----- Provided data -----
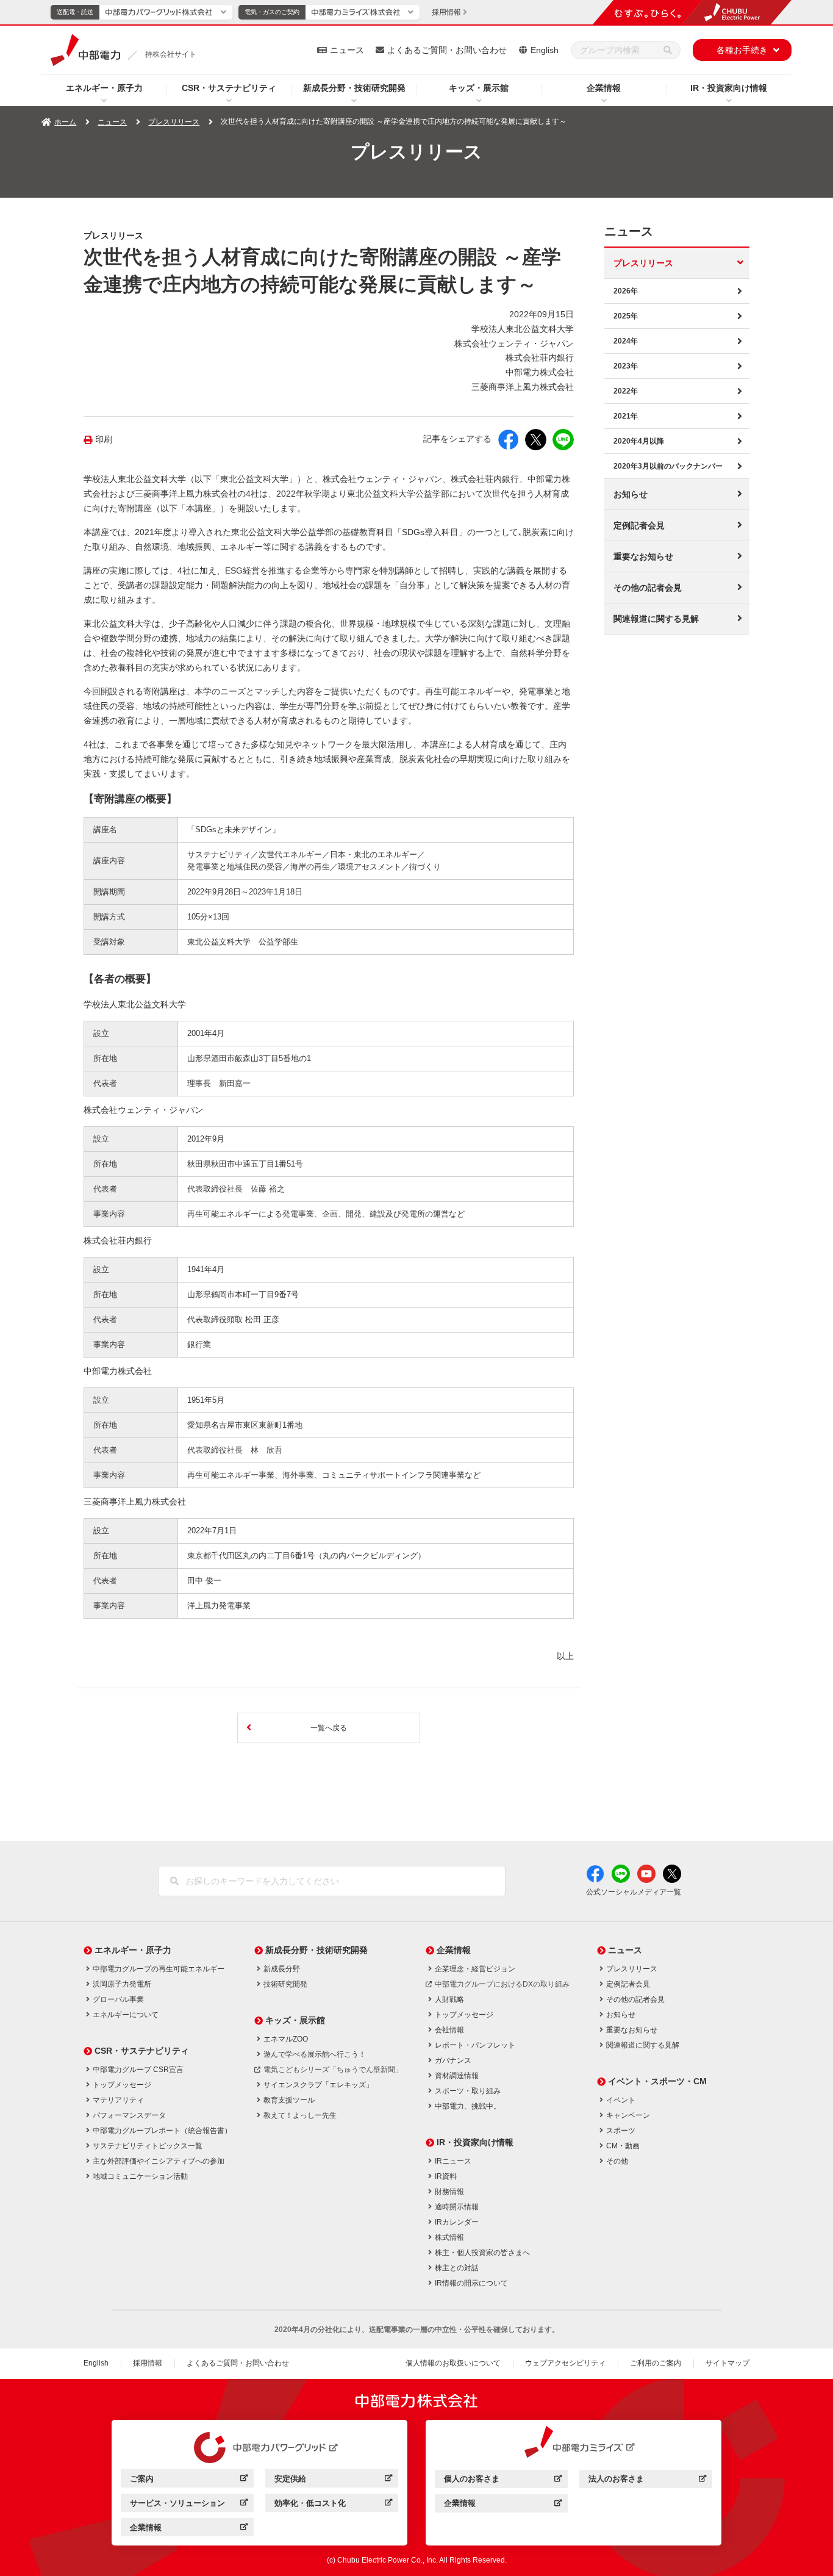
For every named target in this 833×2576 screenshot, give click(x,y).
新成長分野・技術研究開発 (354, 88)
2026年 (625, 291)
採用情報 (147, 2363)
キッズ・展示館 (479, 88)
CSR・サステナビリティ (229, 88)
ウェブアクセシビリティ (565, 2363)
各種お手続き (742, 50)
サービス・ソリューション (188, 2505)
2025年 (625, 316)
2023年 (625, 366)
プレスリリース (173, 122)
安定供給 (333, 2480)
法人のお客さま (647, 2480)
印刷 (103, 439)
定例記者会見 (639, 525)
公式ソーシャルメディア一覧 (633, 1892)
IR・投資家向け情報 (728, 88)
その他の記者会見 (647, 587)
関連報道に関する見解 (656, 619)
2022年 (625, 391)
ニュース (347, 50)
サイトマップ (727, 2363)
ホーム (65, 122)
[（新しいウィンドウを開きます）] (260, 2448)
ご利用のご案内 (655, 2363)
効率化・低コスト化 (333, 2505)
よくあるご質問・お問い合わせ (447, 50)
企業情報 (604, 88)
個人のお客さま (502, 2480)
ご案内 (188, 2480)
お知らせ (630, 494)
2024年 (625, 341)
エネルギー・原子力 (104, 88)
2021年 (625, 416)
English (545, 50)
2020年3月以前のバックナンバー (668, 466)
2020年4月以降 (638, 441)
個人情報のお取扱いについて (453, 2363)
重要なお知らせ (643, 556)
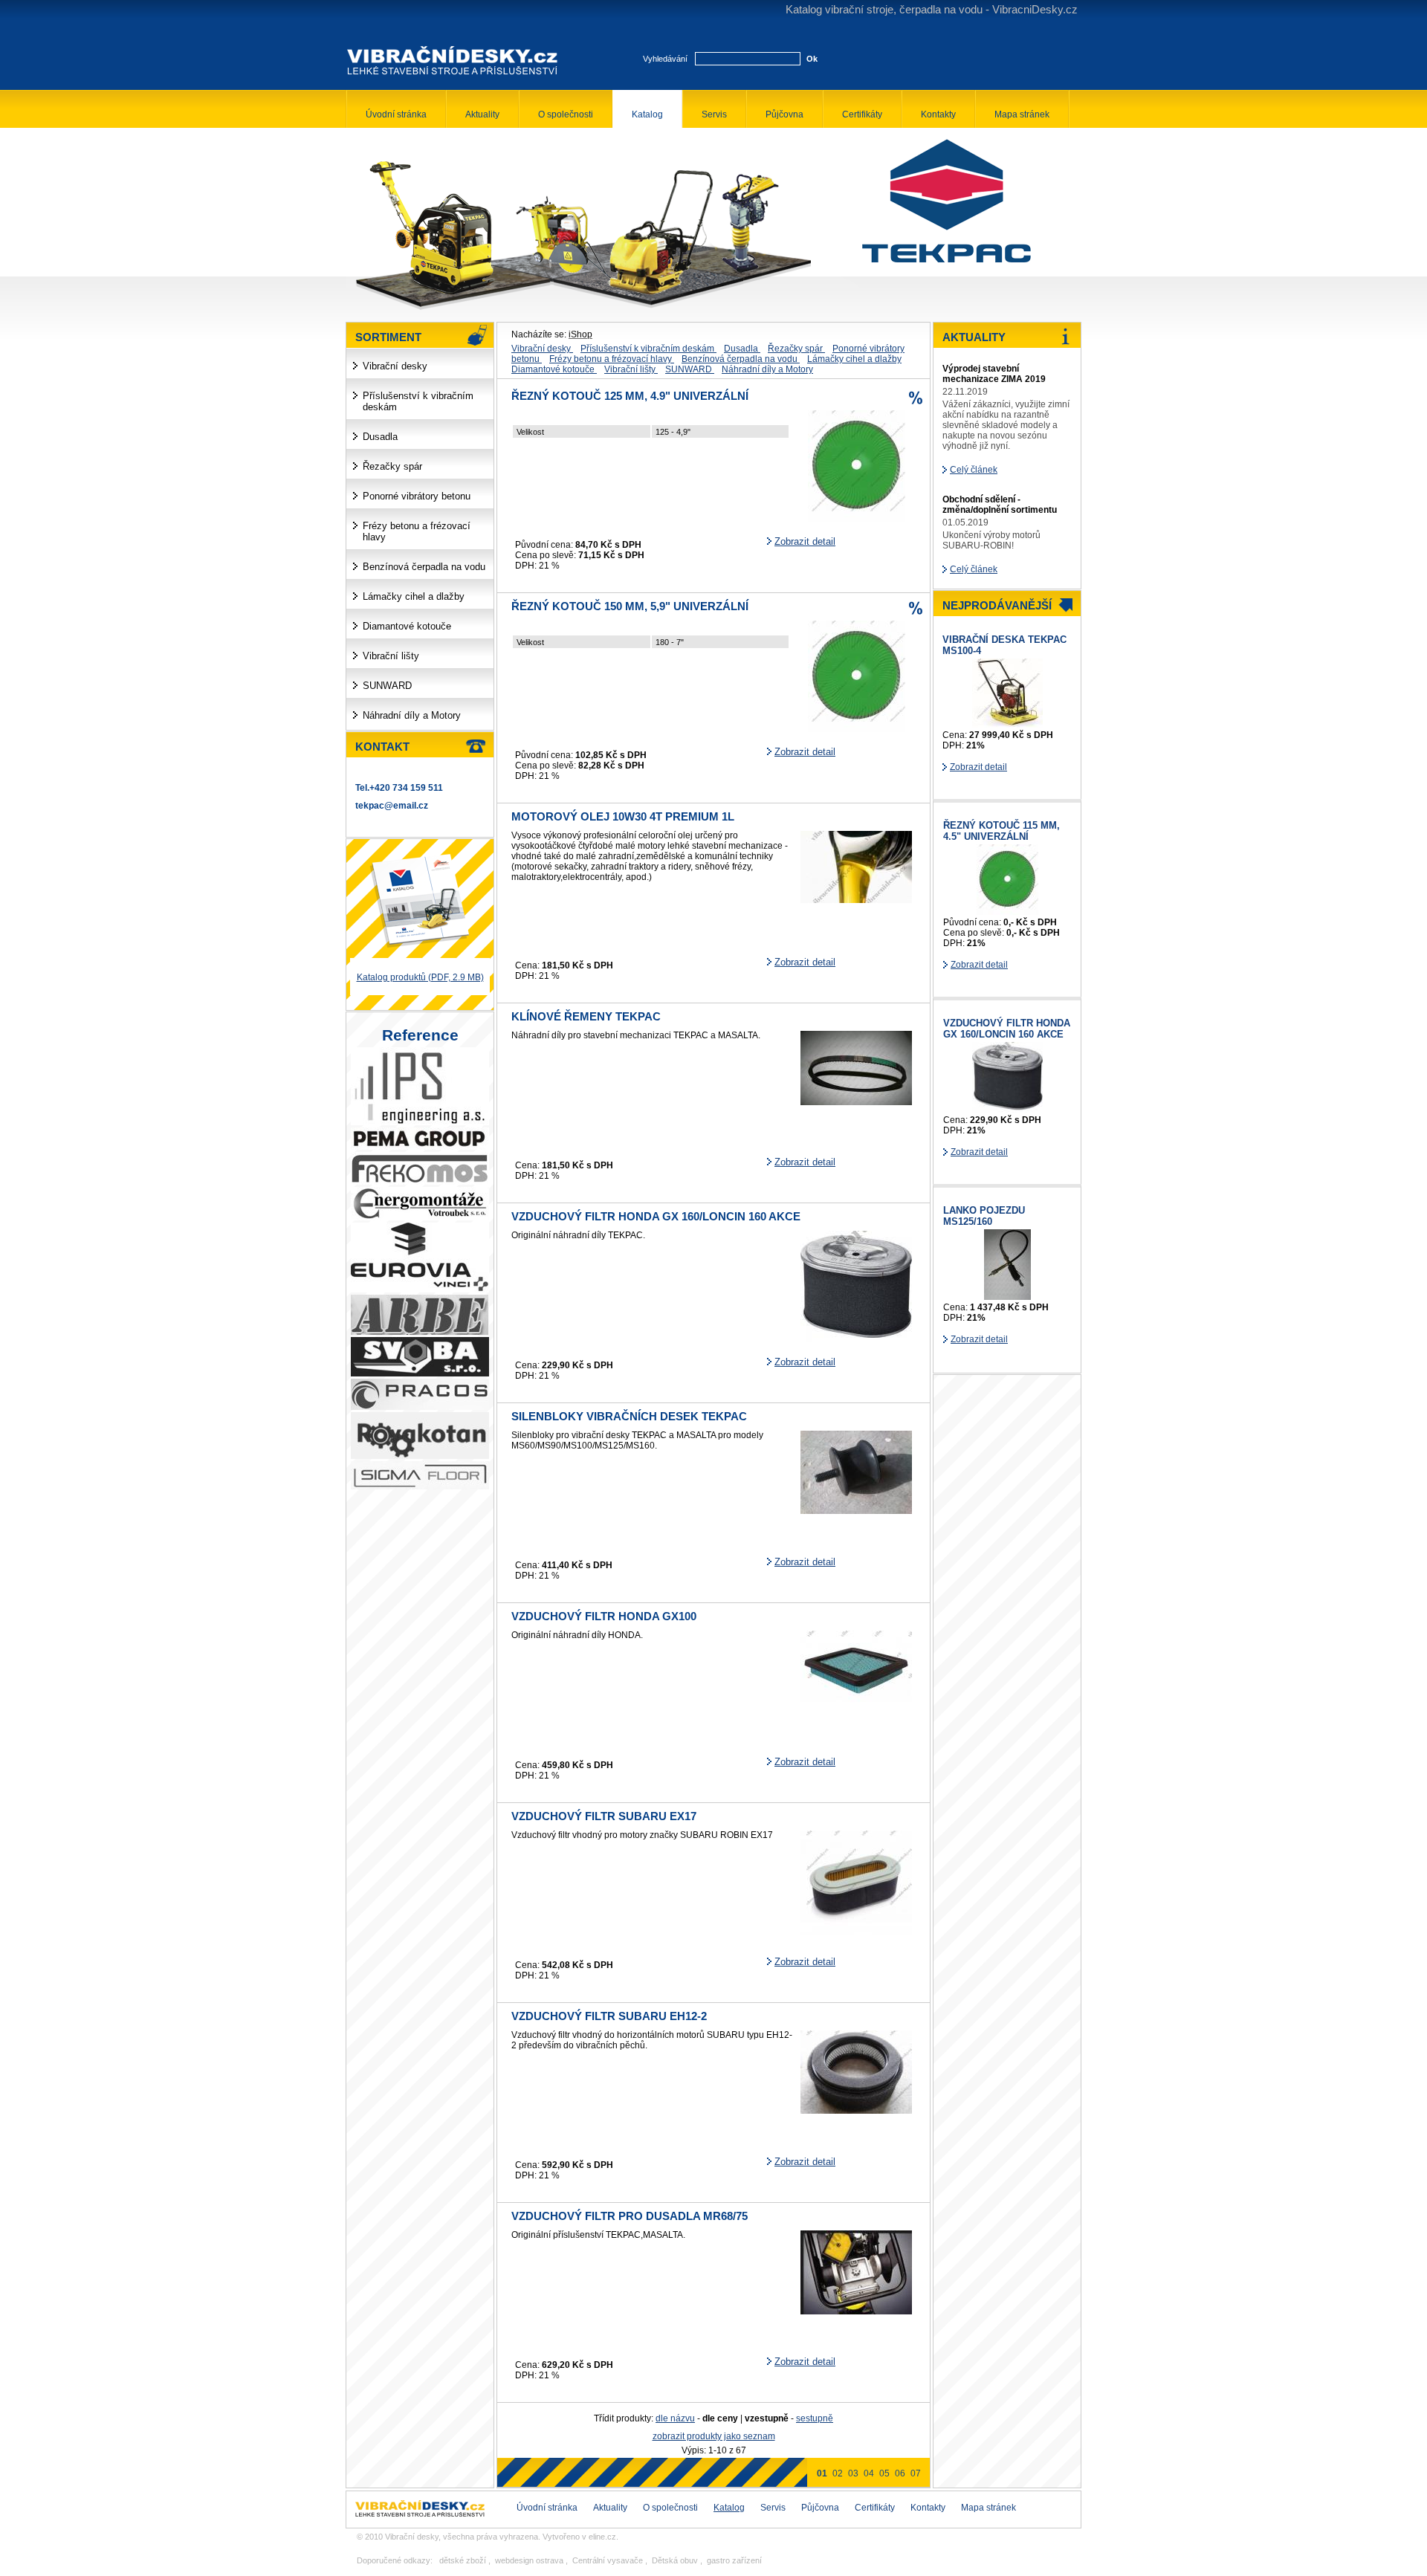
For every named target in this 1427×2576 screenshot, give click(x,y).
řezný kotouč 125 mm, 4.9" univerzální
-----
**Task prompt**
Only the lines from the top of the data through the line with "ホーム (65, 122)" should be quoted, exactly and with both ends kept; skip the pictures.

**Result**
For every named target in this 833×2576 screenshot, give click(x,y).
新成長分野・技術研究開発 (354, 88)
2026年 (625, 291)
採用情報 (147, 2363)
キッズ・展示館 (479, 88)
CSR・サステナビリティ (229, 88)
ウェブアクセシビリティ (565, 2363)
各種お手続き (742, 50)
サービス・ソリューション (188, 2505)
2025年 (625, 316)
2023年 (625, 366)
プレスリリース (173, 122)
安定供給 (333, 2480)
法人のお客さま (647, 2480)
印刷 (103, 439)
定例記者会見 (639, 525)
公式ソーシャルメディア一覧 (633, 1892)
IR・投資家向け情報 (728, 88)
その他の記者会見 (647, 587)
関連報道に関する見解 (656, 619)
2022年 (625, 391)
ニュース (347, 50)
サイトマップ (727, 2363)
ホーム (65, 122)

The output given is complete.